14. Control yourself

When I first read Nicomachean Ethics, the thing that stood out most to me was Aristotle’s notion of temperance. My reading of this virtue was that the extremes of emotion, gluttony and indulgence that we engage in from day to day were — naturally — pretty inappropriate, and that striving towards temperance was about moderating everything in life.

But actually the Aristotelian Virtues, while they do aim towards a kind of ‘golden mean’, don’t forbid people from pleasure, and they don’t deny the role that emotion plays in life. They’re about deliberate habits that improve your moral character. So while extremes in any given domain of life and action aren’t necessarily desirable, at the very least we should strive to be in control of ourselves.
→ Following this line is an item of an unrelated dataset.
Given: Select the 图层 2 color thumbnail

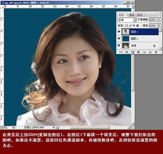Looking at the screenshot, I should pyautogui.click(x=126, y=39).
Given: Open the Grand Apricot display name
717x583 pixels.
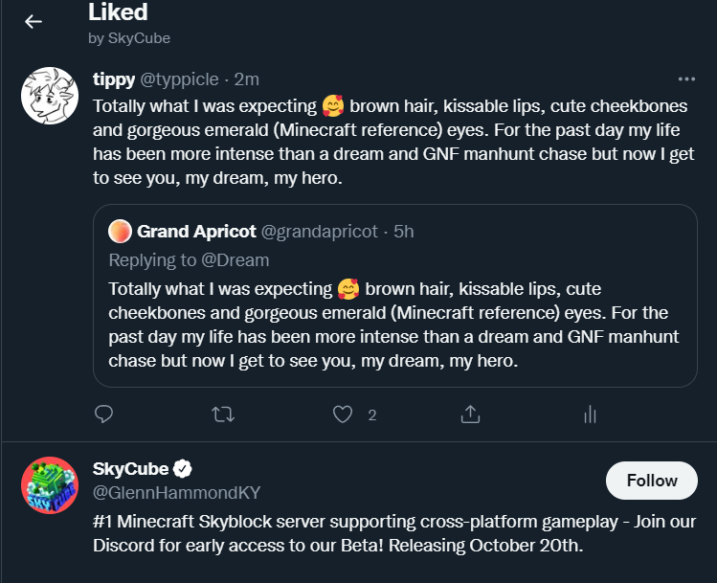Looking at the screenshot, I should (x=195, y=232).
I imagine this is why I find Achilles such a moping, shit character in The Iliad. While he’s slighted by Agamemnon, who steals his victory-slave-prize Briseis (so really the whole situation is morally compromised from the outset), Achilles slumps into a huge tantrum. He doesn’t seem to exert control over his emotional state, it’s very un-hero-like. And it eventually leads to the death of his cousin and best friend Patroclus. It’s this that returns Achilles to combat, leads to his dishonourable dragging of Hector’s body around the city of Troy, and generally depraves the entire conduct of the Greeks throughout the back-end of the Trojan War.
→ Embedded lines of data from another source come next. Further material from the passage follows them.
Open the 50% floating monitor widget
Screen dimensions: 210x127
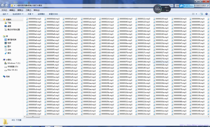tap(158, 9)
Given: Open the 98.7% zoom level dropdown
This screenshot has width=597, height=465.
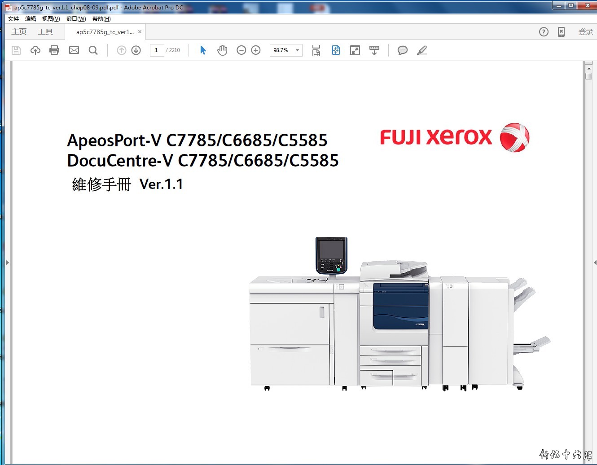Looking at the screenshot, I should [x=297, y=50].
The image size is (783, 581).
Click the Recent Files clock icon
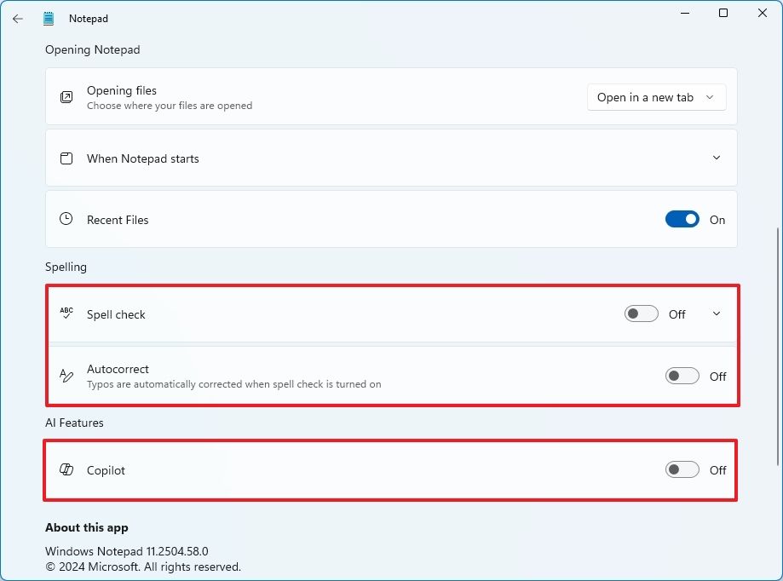click(66, 219)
I should say that I am generally on the side of Troy — I think the Trojans were pretty hard done by for the simple mistake of Paris. But then it was Paris’ lack of self control that got them into the war in the first place. By stealing away Helen of Troy from her husband Menelaus, Paris brought the wrath and rage of the Greeks to the gates of Troy. Once again, hubris brings people unstuck, and lack of self control causes problems.
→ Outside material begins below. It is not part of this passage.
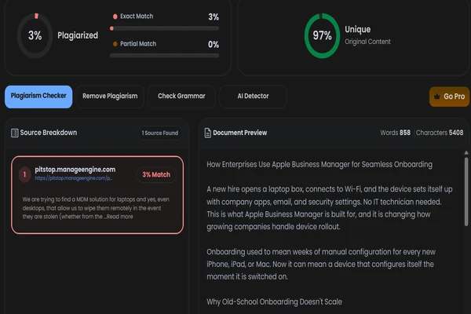Click the document preview scrollbar
The image size is (471, 314).
pos(466,192)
If there is one character in the Greek epics who, in my view, epitomises self control, it is Odysseus (cunning, wily, wise, Odysseus). In part this is because he is always thinking strategically, but also because he is a virtuous leader: he understands the price of hubris, he considers the second and third order effects of the choices he makes. His Odyssey lasts for ten years, and like any ten year journey the challenge is to endure and survive, to make it to the end not by ‘winning’ (as though everything in life where a competition — it isn’t) but simply by getting there.

Alright, enough ancient Greek reflections, what has this got to do with today?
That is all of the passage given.